Yesterday I kept thinking how different the lives of my children are from my own when I was a child. So much of my childhood was spent wandering the woods and creeks nearby. When you are a visitor in such places, especially when your ordinary environment is a concrete jungle, they are kind of enchanting. There is another sense about them, though, and I kept feeling this yesterday, wondering if my kids ever have such a perception---there is some sense of brutality and vulnerability in the wild, and creeks especially seem to embody that. The wild is precarious, and perhaps because creeks change so much throughout the year you get a sense of the precariousness when you spend lots of time in them. And I don't mean just a sense of "danger." It's almost a lonesome feeling that "this is it," that life goes on and that nothing is invulnerable to the brute reality of coexisting in a world; not even the bedrock the creek washes over endlessly.

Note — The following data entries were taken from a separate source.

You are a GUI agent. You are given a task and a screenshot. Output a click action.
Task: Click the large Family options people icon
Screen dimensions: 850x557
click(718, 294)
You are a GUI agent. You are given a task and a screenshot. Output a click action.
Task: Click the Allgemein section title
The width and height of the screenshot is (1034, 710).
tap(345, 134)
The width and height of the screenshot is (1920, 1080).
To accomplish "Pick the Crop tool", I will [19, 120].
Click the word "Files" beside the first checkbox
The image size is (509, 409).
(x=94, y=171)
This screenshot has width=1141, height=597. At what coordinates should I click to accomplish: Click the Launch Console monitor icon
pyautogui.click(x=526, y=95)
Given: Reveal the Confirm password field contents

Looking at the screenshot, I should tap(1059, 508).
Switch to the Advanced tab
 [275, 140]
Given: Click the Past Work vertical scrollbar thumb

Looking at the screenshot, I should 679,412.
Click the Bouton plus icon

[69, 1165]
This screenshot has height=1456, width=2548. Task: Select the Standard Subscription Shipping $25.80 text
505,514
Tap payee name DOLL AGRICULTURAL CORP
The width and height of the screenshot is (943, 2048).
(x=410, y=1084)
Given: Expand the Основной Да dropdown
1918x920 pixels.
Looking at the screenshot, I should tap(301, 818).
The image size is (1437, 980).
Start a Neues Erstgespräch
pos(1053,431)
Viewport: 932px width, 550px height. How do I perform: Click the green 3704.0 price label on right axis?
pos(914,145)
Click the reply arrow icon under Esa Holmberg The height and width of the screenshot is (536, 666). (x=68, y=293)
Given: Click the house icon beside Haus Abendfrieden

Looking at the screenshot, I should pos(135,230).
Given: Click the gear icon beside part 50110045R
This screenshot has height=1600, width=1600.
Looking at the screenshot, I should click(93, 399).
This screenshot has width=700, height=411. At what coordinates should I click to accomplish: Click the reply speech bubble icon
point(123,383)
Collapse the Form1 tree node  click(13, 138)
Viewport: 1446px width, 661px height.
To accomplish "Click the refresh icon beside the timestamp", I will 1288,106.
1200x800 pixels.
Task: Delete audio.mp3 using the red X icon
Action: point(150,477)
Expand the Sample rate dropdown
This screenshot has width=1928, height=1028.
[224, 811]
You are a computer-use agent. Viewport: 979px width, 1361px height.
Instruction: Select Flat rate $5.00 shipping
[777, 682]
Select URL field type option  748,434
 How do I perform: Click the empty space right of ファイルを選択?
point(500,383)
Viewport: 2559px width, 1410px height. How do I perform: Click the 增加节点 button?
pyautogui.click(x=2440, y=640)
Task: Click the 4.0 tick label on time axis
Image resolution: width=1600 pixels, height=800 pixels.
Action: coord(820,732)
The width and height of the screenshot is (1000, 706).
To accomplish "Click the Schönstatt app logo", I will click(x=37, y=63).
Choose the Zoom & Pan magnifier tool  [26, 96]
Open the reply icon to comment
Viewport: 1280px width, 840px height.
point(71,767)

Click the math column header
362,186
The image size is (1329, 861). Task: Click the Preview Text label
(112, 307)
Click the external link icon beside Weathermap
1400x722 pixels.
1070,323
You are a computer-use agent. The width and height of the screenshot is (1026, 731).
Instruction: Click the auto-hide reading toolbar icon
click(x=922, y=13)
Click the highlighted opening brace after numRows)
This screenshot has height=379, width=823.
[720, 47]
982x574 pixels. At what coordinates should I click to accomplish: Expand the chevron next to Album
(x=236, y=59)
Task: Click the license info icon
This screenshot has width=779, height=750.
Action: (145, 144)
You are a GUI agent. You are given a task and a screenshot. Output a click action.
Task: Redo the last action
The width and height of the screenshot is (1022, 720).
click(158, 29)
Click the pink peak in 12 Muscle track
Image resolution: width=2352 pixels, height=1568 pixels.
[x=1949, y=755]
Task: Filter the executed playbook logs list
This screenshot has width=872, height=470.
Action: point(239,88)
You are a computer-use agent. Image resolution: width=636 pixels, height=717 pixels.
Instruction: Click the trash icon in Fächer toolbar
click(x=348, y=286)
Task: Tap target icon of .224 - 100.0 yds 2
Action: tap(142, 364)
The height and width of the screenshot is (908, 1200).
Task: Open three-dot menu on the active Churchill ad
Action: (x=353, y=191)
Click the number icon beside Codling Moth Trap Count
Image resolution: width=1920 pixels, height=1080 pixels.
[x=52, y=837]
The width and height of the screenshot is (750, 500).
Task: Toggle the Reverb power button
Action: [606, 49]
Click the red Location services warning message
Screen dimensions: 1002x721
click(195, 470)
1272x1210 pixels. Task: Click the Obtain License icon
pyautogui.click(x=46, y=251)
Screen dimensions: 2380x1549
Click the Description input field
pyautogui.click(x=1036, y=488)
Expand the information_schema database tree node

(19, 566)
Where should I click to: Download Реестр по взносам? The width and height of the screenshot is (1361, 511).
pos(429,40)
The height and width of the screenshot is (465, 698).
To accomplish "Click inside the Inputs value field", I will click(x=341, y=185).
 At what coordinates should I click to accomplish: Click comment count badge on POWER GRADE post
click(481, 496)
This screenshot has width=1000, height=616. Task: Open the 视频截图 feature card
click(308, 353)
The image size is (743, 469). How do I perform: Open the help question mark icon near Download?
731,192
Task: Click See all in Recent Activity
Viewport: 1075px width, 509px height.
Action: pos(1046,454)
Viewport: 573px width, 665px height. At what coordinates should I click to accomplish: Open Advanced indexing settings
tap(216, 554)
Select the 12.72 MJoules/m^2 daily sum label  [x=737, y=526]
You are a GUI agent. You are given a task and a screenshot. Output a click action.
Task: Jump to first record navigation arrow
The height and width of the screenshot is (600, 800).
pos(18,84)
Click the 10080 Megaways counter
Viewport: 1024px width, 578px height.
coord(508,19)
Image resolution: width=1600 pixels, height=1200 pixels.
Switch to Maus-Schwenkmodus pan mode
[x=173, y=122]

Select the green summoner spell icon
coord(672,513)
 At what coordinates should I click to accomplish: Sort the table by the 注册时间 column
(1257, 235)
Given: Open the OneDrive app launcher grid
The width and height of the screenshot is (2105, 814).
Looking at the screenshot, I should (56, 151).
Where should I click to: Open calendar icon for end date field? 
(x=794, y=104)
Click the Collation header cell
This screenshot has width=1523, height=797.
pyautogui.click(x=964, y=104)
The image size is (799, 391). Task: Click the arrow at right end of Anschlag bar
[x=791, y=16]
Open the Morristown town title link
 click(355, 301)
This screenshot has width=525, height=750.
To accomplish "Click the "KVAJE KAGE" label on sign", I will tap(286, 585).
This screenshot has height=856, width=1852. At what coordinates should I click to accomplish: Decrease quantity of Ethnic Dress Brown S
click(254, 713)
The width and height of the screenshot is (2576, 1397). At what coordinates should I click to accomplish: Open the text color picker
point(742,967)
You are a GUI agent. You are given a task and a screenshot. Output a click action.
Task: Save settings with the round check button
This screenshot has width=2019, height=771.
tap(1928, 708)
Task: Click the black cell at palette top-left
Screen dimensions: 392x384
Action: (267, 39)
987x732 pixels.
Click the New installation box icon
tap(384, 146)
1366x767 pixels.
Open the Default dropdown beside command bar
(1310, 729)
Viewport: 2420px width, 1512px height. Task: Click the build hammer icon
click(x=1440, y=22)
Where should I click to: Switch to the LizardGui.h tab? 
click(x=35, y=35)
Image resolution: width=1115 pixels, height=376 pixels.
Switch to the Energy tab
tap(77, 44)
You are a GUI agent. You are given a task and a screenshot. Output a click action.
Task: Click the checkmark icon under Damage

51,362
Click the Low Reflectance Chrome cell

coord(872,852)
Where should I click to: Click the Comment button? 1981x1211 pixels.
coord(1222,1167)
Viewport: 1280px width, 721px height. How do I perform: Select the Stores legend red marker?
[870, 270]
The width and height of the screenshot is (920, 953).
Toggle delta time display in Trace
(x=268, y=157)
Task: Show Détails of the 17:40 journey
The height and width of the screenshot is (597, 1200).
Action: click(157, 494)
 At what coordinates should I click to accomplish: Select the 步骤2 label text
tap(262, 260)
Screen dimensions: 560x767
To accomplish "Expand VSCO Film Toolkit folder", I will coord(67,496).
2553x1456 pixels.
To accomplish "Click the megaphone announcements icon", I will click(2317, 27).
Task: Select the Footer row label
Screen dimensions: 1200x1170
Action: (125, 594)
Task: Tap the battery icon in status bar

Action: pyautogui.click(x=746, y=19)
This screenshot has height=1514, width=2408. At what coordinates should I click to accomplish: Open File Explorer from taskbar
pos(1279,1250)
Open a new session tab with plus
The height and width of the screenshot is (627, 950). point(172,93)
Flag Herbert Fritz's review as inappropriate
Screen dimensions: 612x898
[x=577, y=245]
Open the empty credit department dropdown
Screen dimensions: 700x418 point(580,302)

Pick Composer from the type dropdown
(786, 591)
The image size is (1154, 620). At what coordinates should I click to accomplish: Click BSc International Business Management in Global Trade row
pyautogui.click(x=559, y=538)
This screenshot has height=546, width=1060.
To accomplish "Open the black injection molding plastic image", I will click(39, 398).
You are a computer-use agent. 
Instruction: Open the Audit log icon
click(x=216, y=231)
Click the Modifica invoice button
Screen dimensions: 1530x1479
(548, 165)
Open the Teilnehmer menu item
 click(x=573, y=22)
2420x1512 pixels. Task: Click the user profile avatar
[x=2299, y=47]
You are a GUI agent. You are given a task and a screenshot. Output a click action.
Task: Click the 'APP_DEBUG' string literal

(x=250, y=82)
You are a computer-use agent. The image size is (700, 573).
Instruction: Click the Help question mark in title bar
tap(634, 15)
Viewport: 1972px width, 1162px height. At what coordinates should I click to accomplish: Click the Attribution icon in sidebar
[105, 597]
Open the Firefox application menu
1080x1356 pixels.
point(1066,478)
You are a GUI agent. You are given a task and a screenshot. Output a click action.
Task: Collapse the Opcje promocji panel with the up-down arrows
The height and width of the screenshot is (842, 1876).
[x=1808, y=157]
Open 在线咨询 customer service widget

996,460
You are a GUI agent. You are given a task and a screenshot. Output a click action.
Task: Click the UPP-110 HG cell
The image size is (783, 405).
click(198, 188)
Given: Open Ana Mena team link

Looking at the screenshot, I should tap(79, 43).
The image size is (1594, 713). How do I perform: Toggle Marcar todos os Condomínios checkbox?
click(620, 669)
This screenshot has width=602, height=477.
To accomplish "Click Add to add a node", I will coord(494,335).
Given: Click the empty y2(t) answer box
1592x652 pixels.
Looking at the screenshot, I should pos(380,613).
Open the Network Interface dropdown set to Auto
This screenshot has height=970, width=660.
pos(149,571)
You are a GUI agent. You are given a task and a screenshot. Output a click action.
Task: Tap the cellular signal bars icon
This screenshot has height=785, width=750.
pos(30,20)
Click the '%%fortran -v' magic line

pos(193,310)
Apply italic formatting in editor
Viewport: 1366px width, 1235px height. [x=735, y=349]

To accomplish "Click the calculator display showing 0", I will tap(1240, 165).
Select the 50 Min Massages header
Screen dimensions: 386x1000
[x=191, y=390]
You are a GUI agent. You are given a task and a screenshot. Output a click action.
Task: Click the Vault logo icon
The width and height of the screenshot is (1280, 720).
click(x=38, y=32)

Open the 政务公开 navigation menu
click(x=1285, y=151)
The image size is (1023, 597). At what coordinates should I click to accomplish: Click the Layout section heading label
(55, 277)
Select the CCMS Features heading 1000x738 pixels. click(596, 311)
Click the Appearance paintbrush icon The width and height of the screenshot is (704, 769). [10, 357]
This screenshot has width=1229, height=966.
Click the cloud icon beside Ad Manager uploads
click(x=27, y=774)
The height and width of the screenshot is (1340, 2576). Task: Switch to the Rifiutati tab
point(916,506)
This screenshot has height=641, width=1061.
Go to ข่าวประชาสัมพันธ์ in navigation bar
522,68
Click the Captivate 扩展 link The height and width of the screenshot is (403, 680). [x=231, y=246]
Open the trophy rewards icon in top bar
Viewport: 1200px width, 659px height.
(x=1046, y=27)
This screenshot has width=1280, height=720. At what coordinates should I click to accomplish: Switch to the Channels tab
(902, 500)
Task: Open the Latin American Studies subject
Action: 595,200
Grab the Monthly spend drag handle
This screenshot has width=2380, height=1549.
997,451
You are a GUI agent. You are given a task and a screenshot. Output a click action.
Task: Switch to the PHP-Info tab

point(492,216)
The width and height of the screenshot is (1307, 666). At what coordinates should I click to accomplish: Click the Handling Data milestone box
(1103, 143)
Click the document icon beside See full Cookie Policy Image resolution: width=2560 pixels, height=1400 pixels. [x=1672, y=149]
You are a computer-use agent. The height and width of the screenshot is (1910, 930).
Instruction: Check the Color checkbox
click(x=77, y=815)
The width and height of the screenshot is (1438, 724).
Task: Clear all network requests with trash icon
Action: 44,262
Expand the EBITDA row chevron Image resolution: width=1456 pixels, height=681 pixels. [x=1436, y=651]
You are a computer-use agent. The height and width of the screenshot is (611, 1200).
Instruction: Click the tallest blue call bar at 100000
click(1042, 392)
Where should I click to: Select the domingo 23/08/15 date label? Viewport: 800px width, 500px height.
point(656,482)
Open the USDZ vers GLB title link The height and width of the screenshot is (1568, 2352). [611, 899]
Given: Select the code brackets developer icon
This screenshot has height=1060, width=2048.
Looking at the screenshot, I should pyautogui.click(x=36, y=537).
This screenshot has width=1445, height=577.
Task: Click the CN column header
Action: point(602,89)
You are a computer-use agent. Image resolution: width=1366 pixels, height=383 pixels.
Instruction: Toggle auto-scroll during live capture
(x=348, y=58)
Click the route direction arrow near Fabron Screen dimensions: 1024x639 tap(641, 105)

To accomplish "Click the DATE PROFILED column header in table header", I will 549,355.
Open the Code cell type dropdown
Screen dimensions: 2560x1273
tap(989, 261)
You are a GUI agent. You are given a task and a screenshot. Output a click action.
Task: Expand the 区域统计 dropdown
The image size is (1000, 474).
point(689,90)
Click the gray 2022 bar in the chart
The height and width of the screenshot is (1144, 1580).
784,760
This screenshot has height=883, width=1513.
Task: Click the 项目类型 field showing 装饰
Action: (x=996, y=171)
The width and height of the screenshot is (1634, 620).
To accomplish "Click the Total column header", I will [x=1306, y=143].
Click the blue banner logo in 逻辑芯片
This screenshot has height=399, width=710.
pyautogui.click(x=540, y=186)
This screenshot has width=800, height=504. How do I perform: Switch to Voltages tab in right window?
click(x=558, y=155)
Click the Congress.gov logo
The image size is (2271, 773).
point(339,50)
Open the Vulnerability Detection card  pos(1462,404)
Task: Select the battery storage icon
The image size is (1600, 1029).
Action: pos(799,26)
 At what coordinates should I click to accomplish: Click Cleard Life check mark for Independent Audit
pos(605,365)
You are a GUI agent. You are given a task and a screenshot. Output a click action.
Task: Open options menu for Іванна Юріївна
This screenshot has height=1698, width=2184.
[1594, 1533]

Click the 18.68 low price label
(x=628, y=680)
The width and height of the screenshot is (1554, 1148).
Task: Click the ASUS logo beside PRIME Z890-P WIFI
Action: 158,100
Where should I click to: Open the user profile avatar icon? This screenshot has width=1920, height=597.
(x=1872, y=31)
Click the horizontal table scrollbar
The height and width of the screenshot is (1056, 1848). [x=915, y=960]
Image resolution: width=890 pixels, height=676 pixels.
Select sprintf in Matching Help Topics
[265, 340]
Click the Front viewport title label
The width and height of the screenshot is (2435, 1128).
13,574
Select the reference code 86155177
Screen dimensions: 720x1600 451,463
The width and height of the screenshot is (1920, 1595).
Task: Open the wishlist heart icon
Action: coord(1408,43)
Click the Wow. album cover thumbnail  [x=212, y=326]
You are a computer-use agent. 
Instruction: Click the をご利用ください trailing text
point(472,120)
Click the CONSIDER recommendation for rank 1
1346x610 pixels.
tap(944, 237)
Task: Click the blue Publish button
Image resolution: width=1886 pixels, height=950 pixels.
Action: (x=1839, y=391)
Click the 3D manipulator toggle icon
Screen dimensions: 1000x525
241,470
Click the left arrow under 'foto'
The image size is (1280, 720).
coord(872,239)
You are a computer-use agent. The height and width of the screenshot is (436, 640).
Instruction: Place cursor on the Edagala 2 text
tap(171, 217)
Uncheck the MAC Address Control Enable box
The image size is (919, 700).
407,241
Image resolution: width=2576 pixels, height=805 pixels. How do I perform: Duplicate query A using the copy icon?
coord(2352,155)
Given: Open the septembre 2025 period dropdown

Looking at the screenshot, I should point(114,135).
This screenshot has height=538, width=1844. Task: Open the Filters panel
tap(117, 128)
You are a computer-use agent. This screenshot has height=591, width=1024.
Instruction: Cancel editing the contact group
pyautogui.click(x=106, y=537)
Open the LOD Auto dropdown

This feeling I am trying to describe is not an idea about that sense of vulnerability per se. It is so embedded in the "suchness" of the way things are that, at least initially, you don't perceive it as being a thing or an idea, let alone something you can distinguish yourself from. That feeling is a part of you, not something you attribute to the world out there. Maybe in time we avoid that, because we don't want to admit our mortality, or maybe we are made to disbelieve or ignore it because so much of our ordinary activity distracts us from these sorts of common experience; from that awareness or sense of communion with the world just as it is, inside and out. I see a moss-covered boulder, or an eroded riverbank, or feel the cool damp in the sink of a waterway and feel something in common with them. You can't really place it, because what ever it is, it is pervasive.
Something about being in a creek leads me to think and feel about that, and playing with the kids yesterday, it makes me wonder what they perceive and maybe take for granted about not just being there, but also about being alive. Do you know what it feels like to sink your toes into silt? Have you ever nearly drowned? Or been pinched by a crawdad or snapped by a turtle? Have you ever been out and immersed long enough in a place that you settle into the lull and feel almost frightened by the vastness of time? I don't think cities or any other human habitat are exempt from this. But I think it is easier to overlook, because we see too much of ourselves in human things to appreciate how much there is to them that are un- or extra-human.